The Wake Island unit is the only populated land form in the group, with around one hundred contractors and military personnel maintaining the airfield and support facilities. I became acquainted with Johnston and Palmyra atolls during my research for Building for War: they were the first of the remote Pacific islands targeted by the navy for prewar air base construction, covered in the same CPNAB contracts that included Midway and Wake Island. Today only Wake retains a functional use, managed by the Department of the Air Force under a 1972 agreement between the Department of the Interior and Department of Defense. The Wake Unit is managed as a National Wildlife Refuge to twelve nautical miles offshore. The National Oceanic and Atmospheric Administration (NOAA) manages fishery-related activities from twelve to fifty miles offshore. Wake was also designated a National Historic Landmark in 1985 to protect and preserve structures and artifacts dating to WWII.

According to Fish and Wildlife one hundred species of corals have been identified on the vibrant coral reef of Wake, as well as 323 recorded fish species and additional marine mammals, including several species designated as globally endangered or depleted. Wake is also the protected habitat of twelve species of nesting seabirds and six of migratory shorebirds. Commercial fishing was prohibited to fifty miles off each of the protected islands and atolls by the 2009 national monument designation, though President Bush exempted sport fishing. I was a beneficiary of that exemption on my trip to Wake Island in 2011: while I was happily diving on the reef one afternoon, others took a boat out fishing, and we all enjoyed eating their catch that evening. Whether President Obama will extend the sport fishing exemption is unknown, though practically speaking Wake is the only place where it would matter. Expansion of the commercial fishing ban to the two-hundred mile zones will likely be opposed by the U. S. tuna fleet in the central Pacific.

Some congressional Republicans immediately raised objections to the expansion of the marine sanctuary for another reason: Obama’s executive action smacked of “imperial” overreaching. Opponents include the House National Resources Committee chair, Doc Hastings (R-Wash), who argues that such a decision should go through Congress (though Republican President Bush used the same 1906 Antiquities Act to justify his executive action establishing the marine national monument late in his second term). Considering the congressional track record of the last few years, hell might well freeze over before the expansion passed through Congress.

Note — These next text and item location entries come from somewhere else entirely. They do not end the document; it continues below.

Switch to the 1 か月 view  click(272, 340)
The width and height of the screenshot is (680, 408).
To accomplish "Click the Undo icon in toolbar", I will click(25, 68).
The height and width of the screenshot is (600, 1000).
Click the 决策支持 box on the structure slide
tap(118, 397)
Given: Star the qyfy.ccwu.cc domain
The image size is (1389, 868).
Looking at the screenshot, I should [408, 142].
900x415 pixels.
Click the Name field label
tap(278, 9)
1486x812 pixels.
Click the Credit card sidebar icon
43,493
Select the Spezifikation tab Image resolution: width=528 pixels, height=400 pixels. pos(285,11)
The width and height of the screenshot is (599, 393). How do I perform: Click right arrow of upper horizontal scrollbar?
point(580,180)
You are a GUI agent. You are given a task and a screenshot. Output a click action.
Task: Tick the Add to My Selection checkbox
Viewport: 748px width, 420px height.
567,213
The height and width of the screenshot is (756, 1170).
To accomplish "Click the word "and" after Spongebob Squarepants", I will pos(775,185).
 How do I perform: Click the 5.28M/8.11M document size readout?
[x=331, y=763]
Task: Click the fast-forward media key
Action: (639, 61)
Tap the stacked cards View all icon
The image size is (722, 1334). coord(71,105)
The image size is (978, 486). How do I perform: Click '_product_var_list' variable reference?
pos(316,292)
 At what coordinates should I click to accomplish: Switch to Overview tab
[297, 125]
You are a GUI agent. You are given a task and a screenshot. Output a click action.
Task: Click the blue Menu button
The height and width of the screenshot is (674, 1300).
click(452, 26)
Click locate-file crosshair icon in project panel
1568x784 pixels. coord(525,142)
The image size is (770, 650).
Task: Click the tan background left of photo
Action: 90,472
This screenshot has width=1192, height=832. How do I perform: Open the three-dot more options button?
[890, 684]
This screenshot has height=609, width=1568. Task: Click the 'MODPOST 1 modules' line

As recent actions in the South China Sea demonstrate, borders and boundaries are not easily defined in the oceans. Two months ago, when China positioned a huge drilling platform off the Paracel Islands in waters Vietnam claimed as its “exclusive economic zone,” the action provoked vessel confrontations, anti-Chinese rioting in Vietnam, and rounds of high level talks that still have not resolved the issue. Last week China dispatched four more oil rigs to explore for oil and gas in the South China Sea where it claims “inherent and historic” rights, though Vietnam, Taiwan, the Philippines, Malaysia, and Brunei can all raise competing claims. Given the increasingly aggressive claims to fishing and mineral rights and energy exploration in the world’s seas, and the vulnerability of the oceans to overfishing, pollution, warming, and acidification, President Obama’s expansion of our Pacific marine sanctuary is bold, timely, and welcome.